On Sunday 21st September, Bishop Hilary made an announcement at Immanuel Cathedral in Yei, South Sudan, appealing for any available clothes to be brought to the cathedral. The announcement was made to congregation comprising people who have been displaced from their villages, others who have recently returned from refugee camps in Uganda and folks who have weathered the three-year storm of violence and food insecurity in Yei. And still, they were asked to give out of what they had.
The reason for Bishop Hilary’s request was the sudden influx of people injured, hungry and bewildered from an attack on their village. He told CMSI:
“We have received hundreds of displaced people of Logo Village, 10-11 miles along Mardi Road. There has been heavy fighting in the middle of that community, which forced them to flee to the church compound of the Diocese of Yei. This is the fourth time we have hosted such large numbers of displaced persons from the communities of the same location.”
Bishop Hilary reminded us that the people chose to run to the cathedral for help because they trust the Church.
Billy Smyth is currently in Yei, having travelled from Belfast to South Sudan on 16th September with Bishop Moses, Mama Rejoice and Rev Patti Johnson (all of whom were heading for Maridi Diocese). Patti had a useful visit to Maridi and is now en route home to the USA. Billy gave us his reaction to meeting some of the newly displaced people in Yei last Saturday.
“I have been with Bishop Hilary to visit the recently displaced people who are now at the cathedral area. I don't know what to say... old men, women and children with nowhere to call home. The village chief was there standing with his people.
"The crowd is waiting for their names to be called out to receive a UN food voucher. The UN says it will start feeding them on Monday. A few days ago these were ordinary people living in an ordinary African village. Now their village is no more. All their personal belongings, their chickens and goats are gone. Their tukals have been burnt to the ground, the children are looking bewildered.

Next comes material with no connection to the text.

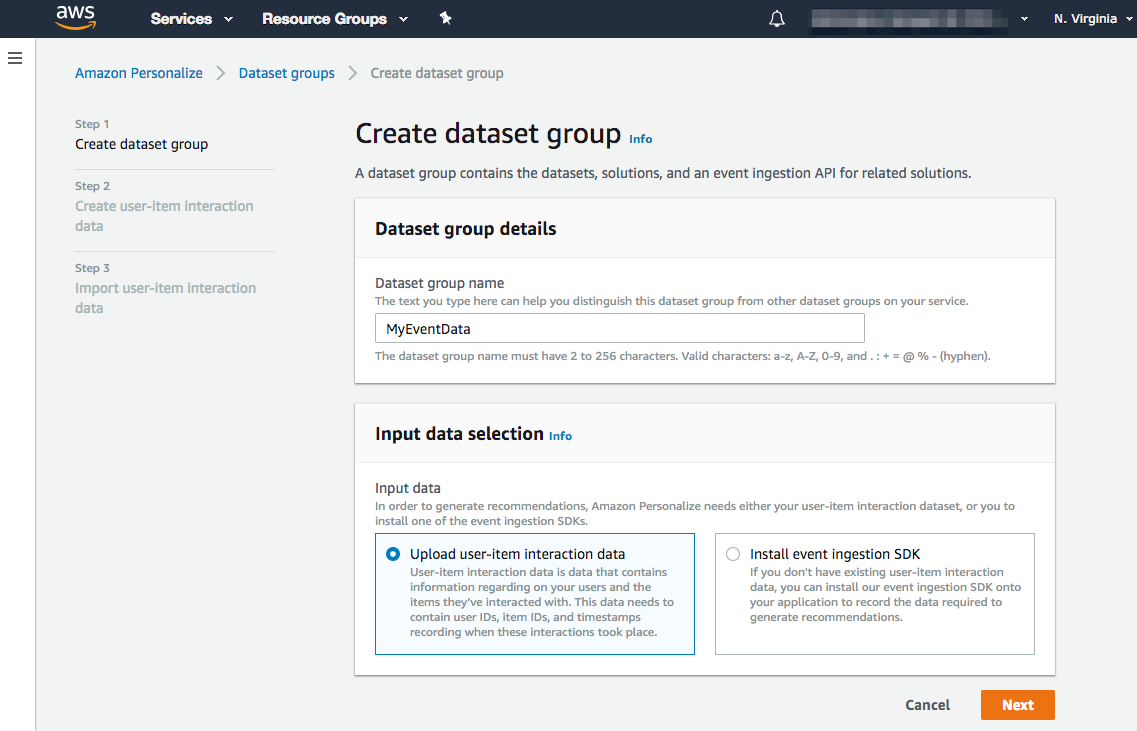Select the Upload user-item interaction data option

click(392, 553)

"When we visited refugee camps, people were singing and rejoicing to welcome us. There was no singing this morning, no rejoicing for our visit, just a huge crowd of people, with only each other and what they were wearing.”
On the same Sunday that Bishop Hilary made his appeal for clothes to the church in Yei, I worshipped in a little parish church in Ireland, where a red admiral butterfly had made its home. When I saw it perching against a stained glassed window, it brought to mind the poetic assurances of Psalm 84:
Even the sparrow has found a home,
and the swallow a nest for herself
where she places her young by Your altars,
O LORD of Hosts, my King and my God.
Psalm 84:3
The sense of God offering places of refuge is even more striking in the more challenging and painful scene at Immanuel Cathedral in Yei.
In spite of their own suffering - or perhaps because of it - the people at the cathedral in Yei are providing a centre of safety and care for those who need it. While I reflected on poetry and butterflies, the Church in South Sudan was being wrung out by the raw reality of manifesting the God who makes his dwelling place with us.
Billy recently updated us to say that the the Church is working closely with the UN agencies and that food has now been made available for the displaced people. CMSI sent emergency funds as soon as we heard of the new influx people. Those funds have arrived with Bishop Hilary and will enable the Church to provide more of what is needed for the people who have chosen the cathedral as their place of refuge.
Please pray for Bishop Hilary and the people of Immanuel Cathedral that this church at the centre of crisis will truly be a place of refuge:
As they pass through the Valley of Baca,
they make it a place of springs;
even the autumn rain covers it with pools.